Stored data
....................

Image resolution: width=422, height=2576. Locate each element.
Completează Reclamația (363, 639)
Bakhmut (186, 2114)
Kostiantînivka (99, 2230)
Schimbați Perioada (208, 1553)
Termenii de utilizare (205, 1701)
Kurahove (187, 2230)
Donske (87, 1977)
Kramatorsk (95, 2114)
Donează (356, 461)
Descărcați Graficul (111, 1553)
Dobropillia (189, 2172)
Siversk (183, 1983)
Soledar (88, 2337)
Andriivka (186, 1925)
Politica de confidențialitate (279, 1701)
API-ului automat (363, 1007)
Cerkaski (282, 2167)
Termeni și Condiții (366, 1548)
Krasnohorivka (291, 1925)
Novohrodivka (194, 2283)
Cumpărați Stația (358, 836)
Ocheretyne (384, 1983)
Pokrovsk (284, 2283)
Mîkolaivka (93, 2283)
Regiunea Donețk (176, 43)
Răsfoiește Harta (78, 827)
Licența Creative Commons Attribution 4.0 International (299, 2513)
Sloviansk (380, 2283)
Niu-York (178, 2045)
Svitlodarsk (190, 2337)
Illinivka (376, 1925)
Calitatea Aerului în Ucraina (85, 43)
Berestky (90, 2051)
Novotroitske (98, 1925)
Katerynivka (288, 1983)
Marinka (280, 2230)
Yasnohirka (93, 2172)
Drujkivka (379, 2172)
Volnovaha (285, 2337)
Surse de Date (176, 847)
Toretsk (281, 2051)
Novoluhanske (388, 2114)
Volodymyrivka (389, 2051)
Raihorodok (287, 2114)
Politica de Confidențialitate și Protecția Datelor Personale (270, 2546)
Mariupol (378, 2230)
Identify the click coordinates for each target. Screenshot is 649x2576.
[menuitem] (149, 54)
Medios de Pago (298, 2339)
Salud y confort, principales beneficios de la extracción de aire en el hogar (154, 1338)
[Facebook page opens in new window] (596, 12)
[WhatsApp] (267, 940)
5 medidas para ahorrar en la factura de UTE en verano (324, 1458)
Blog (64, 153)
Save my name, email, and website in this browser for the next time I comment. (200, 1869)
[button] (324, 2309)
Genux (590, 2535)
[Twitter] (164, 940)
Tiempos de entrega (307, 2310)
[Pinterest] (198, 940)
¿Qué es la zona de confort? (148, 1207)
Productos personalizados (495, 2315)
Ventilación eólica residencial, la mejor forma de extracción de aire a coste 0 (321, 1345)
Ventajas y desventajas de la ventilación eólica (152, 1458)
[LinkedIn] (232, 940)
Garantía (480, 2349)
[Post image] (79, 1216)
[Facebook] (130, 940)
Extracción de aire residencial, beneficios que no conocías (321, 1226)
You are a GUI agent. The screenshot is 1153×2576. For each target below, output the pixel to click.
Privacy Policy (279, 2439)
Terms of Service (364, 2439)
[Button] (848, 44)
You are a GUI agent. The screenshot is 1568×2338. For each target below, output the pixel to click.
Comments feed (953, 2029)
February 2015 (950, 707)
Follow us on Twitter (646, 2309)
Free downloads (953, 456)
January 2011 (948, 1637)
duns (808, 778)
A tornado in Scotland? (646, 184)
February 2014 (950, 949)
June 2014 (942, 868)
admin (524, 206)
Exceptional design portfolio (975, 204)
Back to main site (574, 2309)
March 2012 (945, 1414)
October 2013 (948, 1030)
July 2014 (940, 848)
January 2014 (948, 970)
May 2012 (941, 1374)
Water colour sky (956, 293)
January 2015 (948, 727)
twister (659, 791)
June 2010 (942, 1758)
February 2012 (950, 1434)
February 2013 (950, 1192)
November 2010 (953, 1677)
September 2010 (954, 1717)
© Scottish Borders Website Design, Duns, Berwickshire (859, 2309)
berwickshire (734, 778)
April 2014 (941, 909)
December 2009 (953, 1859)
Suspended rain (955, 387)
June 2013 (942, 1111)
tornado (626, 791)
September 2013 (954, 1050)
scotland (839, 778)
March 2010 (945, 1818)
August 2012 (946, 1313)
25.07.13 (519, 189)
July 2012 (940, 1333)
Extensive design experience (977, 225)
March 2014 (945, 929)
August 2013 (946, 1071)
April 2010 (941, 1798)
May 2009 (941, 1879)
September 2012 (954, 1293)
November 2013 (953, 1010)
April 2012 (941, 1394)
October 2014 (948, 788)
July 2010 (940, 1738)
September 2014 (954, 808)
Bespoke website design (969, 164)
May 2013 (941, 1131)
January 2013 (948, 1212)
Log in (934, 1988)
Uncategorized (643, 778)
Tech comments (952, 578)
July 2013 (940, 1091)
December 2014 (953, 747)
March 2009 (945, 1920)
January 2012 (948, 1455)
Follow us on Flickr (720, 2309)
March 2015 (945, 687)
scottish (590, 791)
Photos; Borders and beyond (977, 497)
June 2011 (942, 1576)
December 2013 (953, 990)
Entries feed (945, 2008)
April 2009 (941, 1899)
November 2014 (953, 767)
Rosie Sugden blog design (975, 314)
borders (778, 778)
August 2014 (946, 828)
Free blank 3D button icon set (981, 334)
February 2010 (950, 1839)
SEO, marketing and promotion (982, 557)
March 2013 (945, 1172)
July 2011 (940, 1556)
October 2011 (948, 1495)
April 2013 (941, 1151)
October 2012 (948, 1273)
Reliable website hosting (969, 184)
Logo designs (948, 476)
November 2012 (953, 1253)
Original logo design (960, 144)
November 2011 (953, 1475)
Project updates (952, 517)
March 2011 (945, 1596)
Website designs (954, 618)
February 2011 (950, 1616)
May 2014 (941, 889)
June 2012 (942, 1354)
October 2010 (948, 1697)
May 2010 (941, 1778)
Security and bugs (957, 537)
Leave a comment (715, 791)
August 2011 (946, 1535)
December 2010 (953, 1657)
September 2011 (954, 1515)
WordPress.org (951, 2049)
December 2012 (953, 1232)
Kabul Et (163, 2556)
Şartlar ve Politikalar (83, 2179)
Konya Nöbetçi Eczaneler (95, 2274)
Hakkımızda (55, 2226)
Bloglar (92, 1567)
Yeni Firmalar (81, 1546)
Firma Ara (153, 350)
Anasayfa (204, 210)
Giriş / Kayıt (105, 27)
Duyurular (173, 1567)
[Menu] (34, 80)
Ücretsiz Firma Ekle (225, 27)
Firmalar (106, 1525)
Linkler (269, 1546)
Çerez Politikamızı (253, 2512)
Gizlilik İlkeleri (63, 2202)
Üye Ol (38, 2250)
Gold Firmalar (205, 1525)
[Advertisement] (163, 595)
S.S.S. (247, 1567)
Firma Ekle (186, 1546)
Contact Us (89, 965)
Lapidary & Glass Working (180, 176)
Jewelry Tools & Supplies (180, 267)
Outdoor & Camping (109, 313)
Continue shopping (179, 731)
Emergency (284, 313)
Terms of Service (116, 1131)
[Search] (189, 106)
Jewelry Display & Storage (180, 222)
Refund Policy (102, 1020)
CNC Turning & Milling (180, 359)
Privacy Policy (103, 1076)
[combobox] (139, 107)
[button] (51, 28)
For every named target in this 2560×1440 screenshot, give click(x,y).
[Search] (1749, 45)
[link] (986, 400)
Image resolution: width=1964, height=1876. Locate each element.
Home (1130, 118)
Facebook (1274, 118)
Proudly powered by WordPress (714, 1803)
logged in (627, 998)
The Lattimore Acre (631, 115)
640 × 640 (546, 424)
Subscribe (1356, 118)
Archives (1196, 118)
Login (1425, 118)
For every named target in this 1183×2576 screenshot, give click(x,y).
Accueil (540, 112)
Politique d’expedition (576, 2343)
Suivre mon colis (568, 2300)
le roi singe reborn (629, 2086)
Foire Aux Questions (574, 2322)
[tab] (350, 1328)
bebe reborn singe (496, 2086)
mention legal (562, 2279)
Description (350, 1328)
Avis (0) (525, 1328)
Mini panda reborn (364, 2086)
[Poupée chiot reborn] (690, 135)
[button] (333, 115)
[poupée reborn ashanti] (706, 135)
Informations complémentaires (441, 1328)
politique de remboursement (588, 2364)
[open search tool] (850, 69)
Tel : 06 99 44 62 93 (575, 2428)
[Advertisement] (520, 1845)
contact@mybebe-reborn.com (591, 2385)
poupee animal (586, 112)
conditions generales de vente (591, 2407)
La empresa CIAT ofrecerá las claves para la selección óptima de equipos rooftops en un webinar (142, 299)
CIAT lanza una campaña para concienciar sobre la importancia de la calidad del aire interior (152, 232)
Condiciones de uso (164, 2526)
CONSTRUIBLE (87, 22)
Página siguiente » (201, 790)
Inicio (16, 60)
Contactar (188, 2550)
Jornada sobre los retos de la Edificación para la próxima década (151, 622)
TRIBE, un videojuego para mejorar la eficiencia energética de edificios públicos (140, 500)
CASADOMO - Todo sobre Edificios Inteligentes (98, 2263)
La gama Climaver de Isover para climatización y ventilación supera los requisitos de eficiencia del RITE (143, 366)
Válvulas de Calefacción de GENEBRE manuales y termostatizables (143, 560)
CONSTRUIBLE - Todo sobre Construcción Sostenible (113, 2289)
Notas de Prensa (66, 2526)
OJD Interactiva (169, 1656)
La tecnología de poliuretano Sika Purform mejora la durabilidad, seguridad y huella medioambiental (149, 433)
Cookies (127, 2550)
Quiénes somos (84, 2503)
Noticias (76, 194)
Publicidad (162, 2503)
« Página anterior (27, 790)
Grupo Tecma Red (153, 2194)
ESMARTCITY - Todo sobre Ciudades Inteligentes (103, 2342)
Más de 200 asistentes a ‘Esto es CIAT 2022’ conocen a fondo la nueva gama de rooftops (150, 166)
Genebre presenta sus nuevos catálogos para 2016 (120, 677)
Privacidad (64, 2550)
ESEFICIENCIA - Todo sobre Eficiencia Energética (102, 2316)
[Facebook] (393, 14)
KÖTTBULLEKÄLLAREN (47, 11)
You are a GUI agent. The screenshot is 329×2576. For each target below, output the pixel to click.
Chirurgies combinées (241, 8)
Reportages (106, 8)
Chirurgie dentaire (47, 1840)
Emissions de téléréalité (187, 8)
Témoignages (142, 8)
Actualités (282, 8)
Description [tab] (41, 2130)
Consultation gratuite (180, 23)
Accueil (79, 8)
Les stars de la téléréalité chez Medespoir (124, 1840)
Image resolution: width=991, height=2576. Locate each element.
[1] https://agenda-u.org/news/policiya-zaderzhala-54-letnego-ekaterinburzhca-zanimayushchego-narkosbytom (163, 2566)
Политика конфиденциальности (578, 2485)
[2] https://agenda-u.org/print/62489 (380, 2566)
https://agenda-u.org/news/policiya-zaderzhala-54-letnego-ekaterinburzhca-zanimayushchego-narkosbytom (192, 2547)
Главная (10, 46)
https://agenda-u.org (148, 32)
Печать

....................

» Brief:
All that belongs in the answer is the run of lines above from the line containing "API-ului automat (363, 1007)" through the line containing "Salud y confort, principales", exactly as written.

» Response to the task:
API-ului automat (363, 1007)
Cerkaski (282, 2167)
Termeni și Condiții (366, 1548)
Krasnohorivka (291, 1925)
Novohrodivka (194, 2283)
Cumpărați Stația (358, 836)
Ocheretyne (384, 1983)
Pokrovsk (284, 2283)
Mîkolaivka (93, 2283)
Regiunea Donețk (176, 43)
Răsfoiește Harta (78, 827)
Licența Creative Commons Attribution 4.0 International (299, 2513)
Sloviansk (380, 2283)
Niu-York (178, 2045)
Svitlodarsk (190, 2337)
Illinivka (376, 1925)
Calitatea Aerului în Ucraina (85, 43)
Berestky (90, 2051)
Novotroitske (98, 1925)
Katerynivka (288, 1983)
Marinka (280, 2230)
Yasnohirka (93, 2172)
Drujkivka (379, 2172)
Volnovaha (285, 2337)
Surse de Date (176, 847)
Toretsk (281, 2051)
Novoluhanske (388, 2114)
Volodymyrivka (389, 2051)
Raihorodok (287, 2114)
Politica de Confidențialitate și Protecția Datelor Personale (270, 2546)
Mariupol (378, 2230)
Identify the click coordinates for each target. Screenshot is 649x2576.
[menuitem] (149, 54)
Medios de Pago (298, 2339)
Salud y confort, principales beneficios de la extracción de aire en el hogar (154, 1338)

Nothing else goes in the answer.